Fix is on Windows Update now: http://technet.microsoft.com/en-us/secu ... n/MS12-063

[Top Gun]

Hmm, guess that's why I just needed to restart.

[Tunnelcat]

You guys don't even want to hear the multitude varieties of curse words that are coursing through my head about IE and Microsoft right now.

An update finally comes out and I try to install that damn thing. Well, it gets to the 99% installed point and just sits there........and sits there........and sits there. I wait for ten minutes, bupkiss. So sh*t, I try to stop the installation. No joy. I try the task manager, it won't even open. I try the 3 fingered salute and the task manager finally comes up and I stop the Windows Update process. Then I try to reboot. It hangs saying not to shut off or unplug my machine because it's installing an update.

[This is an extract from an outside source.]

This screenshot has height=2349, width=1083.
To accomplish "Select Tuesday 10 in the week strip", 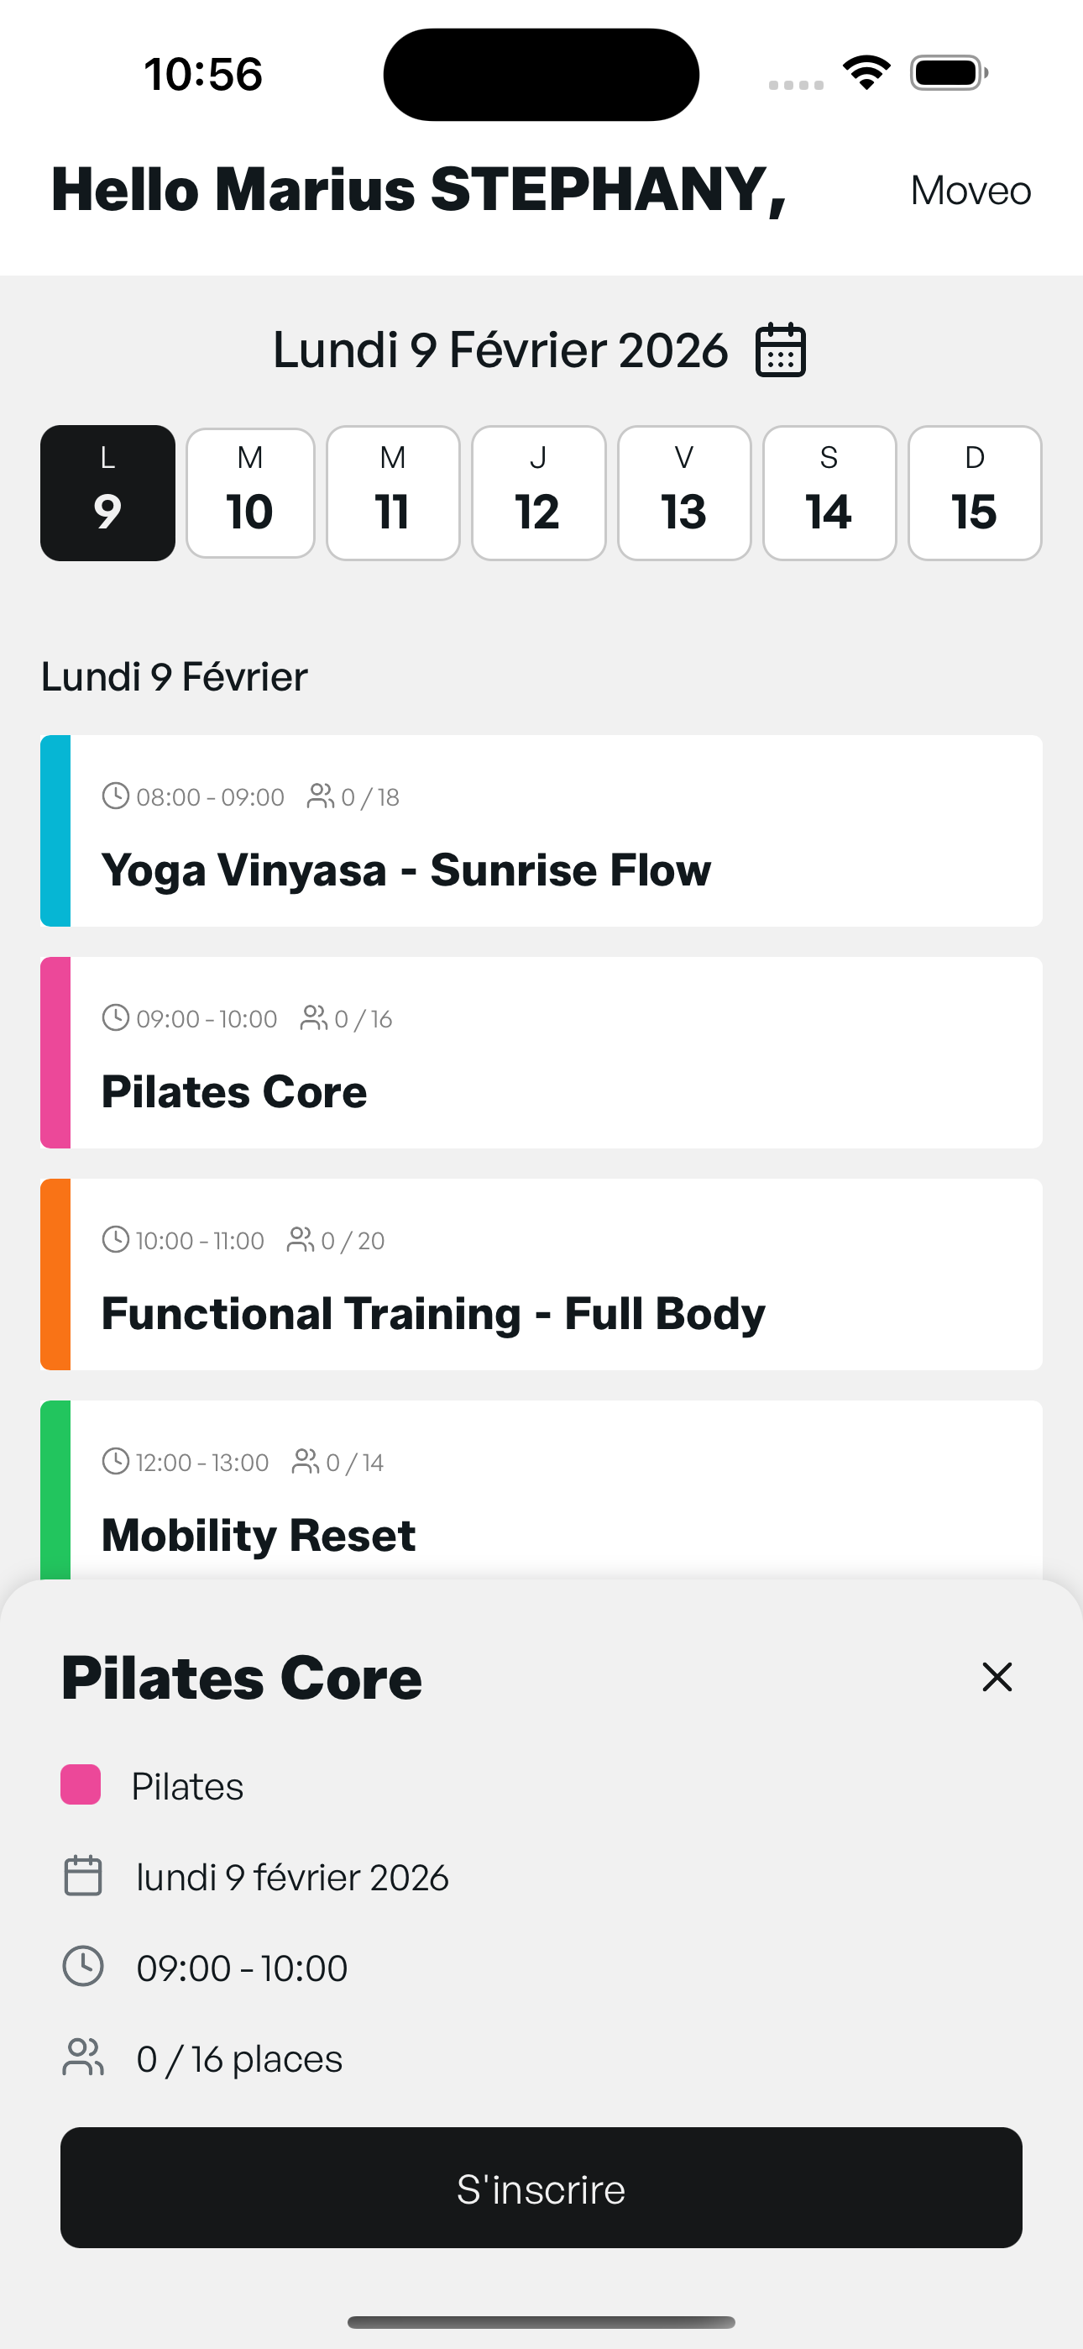I will tap(250, 493).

Well, sh*t again, I wait a little longer. Still no joy. So, since my machine has a BIOS controlled hard reboot button, I force a reboot. It reboots just fine, but Windows Update still comes up saying I need to install the stupid update! Fat chance! I think MS rushed this little patch out a little too soon. Anybody else have this happen? I don't even want to try on my other 2 Windows 7 machines at the moment. &$%#^@ IE9, and I don't even use it!

[Krom]

No, my SSD chewed that update up in a few seconds (most of which was creating a restore point) and then rebooted without issue.

[TigerRaptor]

I don't even use it!

That is what I said to myself one day and out it went.

[Tunnelcat]

No, my SSD chewed that update up in a few seconds (most of which was creating a restore point) and then rebooted without issue.

If you have MSE on your system, do you disable it when you do a Windows Update????? I've never done this during past updates.

I think that's what caused my problem. When I went into the event log, besides a whole bunch of kernel errors from a forced reboot, there was one associated with MSE, specifically involving this error: Session "Microsoft Security Essentials OOBE" stopped due to the following error: 0xC000000D, which usually indicates that MSE was interrupted in progress and the file EppOobe.etl has been corrupted. Of course, that could have happened due to the forced shutdown, but who knows? So on a hunch, I then went and turned off MSE, went back to WU and had no problems installing the update this time, especially since it was already downloaded. I also had to delete that stupid .etl file so that MSE could repair it upon another reboot. Seems OK for the moment.

I also turned MSE off on another computer and that update worked without a hitch, AND it's got an even slower hard drive. If the problem is MSE, what a bunch of incompetents at Microsoft. You'd think that WU should know how to deal with MSE being active, or vice versa, during an update.

[Krom]

Actually I did have MSE running at the time...Forgot to uninstall it after spot checking some files.

[Spidey]

It’s always advisable to turn off any security suites when installing software, but I never have any problems with WU either way.

[roid]

Installed an update to IE recently (might have been this one).
I was wondering why it's even nessesary.
The only time IE ever gets used is once on a new install - and it's to download another browser.

Can i uninstall it? i remember it being drilled deep into in past windows versions, is that still a thing?

[Isaac]

Isn't IE integrated with Windows' file manager?

[Foil]

No, my SSD chewed that update up in a few seconds (most of which was creating a restore point) and then rebooted without issue.

Same here. On my son's machine (an old P4) it took about four minutes to update and reboot, but my work rig (with an SSD) did the update and reboot in less than 25s.